Quando i registri canonici ci raccontano un fatto di cronaca nera

Registro dei morti della chiesa di Santa Croce

I registri parrocchiali sono dei libri normalmente custoditi dai parroci nei quali vengono annotate le notizie correlate alla vita religiosa della parrocchia: battesimi, cresime, matrimonio e funerali. Dopo il Concilio di Trento (1545 – 1563) i parroci iniziarono a registrare le generalità di coloro che accedevano ai sacramenti del battesimo e del matrimonio creando delle anagrafi di fatto che, ancor oggi, hanno una grossa valenza documentaria.

Nel 1565 San Carlo Borromeo nel I Concilio provinciale ordinava, oltre ai due registri tridentini, la tenuta del libro dei morti, cresime e stato d’anime.Ma solo con Paolo V (1614) si rende di fatto obbligatorio la tenuta del registro dei morti. Si specifica che sul libro dei morti deve essere indicato anno, mese e giorno della morte e della sepoltura.

Nel caso di morte improvvisa, il funerale cristiano veniva comunque celebrato, mentre si procedeva diversamente in caso, per esempio, di suicidio (“funerato ritu canino”).

A volte i parroci accanto al nome redigevano un breve profilo biografico del defunto o tenevano annotazioni varie (giudizi morali o particolari sulla cerimonia funebre).

Si trovano anche registri in aggiunta a quelli richiesti, a Venezia, per esempio, esiste il Registro degli infermi (“Libro deli amalati de Santa Eufemia dela Zuecca 1577 adì 24 mazo”).

Ma un ruolo che svolge un registro simile può anche essere quello di offrirci la prima notizia di un avvenimento di cronaca nera.Nel registro canonico della parrocchia di Santa Croce di Venezia a metà del Seicento troviamo l’indicazione “Adi 8 febbraio, questa matina è stato ritrovato in aqua per mezzo Santa Maria Maggior un cadavere separata la testa dal busto, et posto sopra terra per mezzo la detta chiesa”.

Resgistro dei morti della chiesa di San Bartolomeo

A chi apparteneva quel corpo? chi era l’assassino?In un ulteriore registro canonico della chiesa di San Bartolomeo, sempre nello stesso periodo, troviamo una descrizione più minuziosa “Giovan Bettini pistor d’anni 50 in circa hieri alle vent’hore circa fu assalito da un suo lavorante in propria bottega con un coltello, che gli diede tre ferite, una sotto il brazzo sinistro, l’altra nel petto, e la terza nella mano dalle quali ferite mori alle hore 24. Lo visitò il medico Caffis e lo medicò messer Marc’Antonio Barbier a San Luca”.Sappiamo già chi era la vittima e dove è avvenuto il delitto, ma forse è la registrazione della parrocchia di San Trovaso, eseguita il 14 giugno 1779, quella che più lascia senza parole “ Nel pubblico pozzo grande di questa nostra contrada all’ore 10 in circa fu scoperto un cadavere, ed all’ore 13 con la sopra intendenza di Sua Eccellenza Avogadore Minotto fu levato dal detto pozzo e ritrovato essere un busto di corpo umano di sesso mascolino senza testa con le braccia e con alcune ferite nelle ditta nella mano sinistra col petto e tergo separato solo appeso verso al collo, in di all’ore 19 in circa fu portata alla riva di questa chiesa l’altra metà in giù del suddetto corpo, quale fu ritrovata in altro pozzo nella corte detta del Basego vicina a Ca’ Berlendis posta nella contrada di Santa Margherita, e per ordine del suddetto Avogadore furono le due metà trasportate nella Pubblica Piazzetta per esser riconosciute.
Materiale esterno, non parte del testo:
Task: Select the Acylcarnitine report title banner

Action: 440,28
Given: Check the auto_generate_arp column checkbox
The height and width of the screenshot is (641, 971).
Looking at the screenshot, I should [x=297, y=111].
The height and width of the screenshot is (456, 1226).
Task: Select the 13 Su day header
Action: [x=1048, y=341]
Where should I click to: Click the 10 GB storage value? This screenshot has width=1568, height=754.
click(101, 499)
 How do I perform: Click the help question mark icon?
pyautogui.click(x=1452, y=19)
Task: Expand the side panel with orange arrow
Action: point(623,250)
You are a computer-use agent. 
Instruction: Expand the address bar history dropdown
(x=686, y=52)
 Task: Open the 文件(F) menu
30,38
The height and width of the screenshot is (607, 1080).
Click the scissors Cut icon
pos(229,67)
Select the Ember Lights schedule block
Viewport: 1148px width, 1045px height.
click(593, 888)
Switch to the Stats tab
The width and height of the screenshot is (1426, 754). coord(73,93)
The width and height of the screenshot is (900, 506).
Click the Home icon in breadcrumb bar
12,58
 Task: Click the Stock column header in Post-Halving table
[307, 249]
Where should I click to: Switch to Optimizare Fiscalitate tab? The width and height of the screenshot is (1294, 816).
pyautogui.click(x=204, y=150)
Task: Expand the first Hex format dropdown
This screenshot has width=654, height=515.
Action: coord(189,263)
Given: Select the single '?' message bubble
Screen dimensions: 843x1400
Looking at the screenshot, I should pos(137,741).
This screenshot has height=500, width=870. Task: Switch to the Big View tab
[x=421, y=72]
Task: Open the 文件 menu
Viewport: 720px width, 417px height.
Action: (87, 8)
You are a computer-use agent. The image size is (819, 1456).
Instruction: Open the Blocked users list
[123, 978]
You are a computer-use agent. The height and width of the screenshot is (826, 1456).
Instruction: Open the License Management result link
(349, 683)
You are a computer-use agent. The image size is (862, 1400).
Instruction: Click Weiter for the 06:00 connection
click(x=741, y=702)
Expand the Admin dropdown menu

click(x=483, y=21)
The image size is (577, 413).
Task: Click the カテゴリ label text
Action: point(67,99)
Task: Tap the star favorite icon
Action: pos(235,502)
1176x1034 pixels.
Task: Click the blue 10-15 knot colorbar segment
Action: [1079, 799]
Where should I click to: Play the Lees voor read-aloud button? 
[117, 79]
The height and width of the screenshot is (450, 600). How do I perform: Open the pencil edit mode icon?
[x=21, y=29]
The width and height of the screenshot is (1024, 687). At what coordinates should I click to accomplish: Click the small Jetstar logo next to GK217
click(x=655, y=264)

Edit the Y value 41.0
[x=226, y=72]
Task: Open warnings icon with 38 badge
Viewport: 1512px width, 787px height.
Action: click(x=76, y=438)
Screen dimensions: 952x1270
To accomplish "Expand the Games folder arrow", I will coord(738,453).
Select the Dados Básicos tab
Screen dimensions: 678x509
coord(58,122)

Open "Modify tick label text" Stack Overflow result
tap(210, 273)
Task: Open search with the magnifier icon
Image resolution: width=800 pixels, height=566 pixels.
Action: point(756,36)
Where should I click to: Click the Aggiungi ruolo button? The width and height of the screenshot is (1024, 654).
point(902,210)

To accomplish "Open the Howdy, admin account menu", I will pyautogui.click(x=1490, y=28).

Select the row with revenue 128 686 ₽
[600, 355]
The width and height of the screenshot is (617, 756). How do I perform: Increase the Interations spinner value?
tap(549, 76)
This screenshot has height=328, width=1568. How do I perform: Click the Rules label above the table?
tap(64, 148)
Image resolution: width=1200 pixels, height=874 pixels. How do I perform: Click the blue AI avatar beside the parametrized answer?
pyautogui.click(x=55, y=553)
Il nome del suddetto cadavere è Francesco Cestonaro”.

In caso di indagine investigativa l’autorizzazione a seppellire arrivava dai Signori di Notte Criminal ed anche questo veniva segnalato nel registro dei morti.

Il registro dei morti diventa cosi un primo passo per rintracciare altri documenti ufficiali. Alla fine si potrà raccontare una storia completa, dimenticata tra le pieghe del tempo, come nell’episodio di Francesco Cestonaro dove l’intero accaduto è documentato all’interno del volume “I Serial Killer della Serenissima” edizioni Helvetia, autore Davide Busato, in uscita a marzo 2012.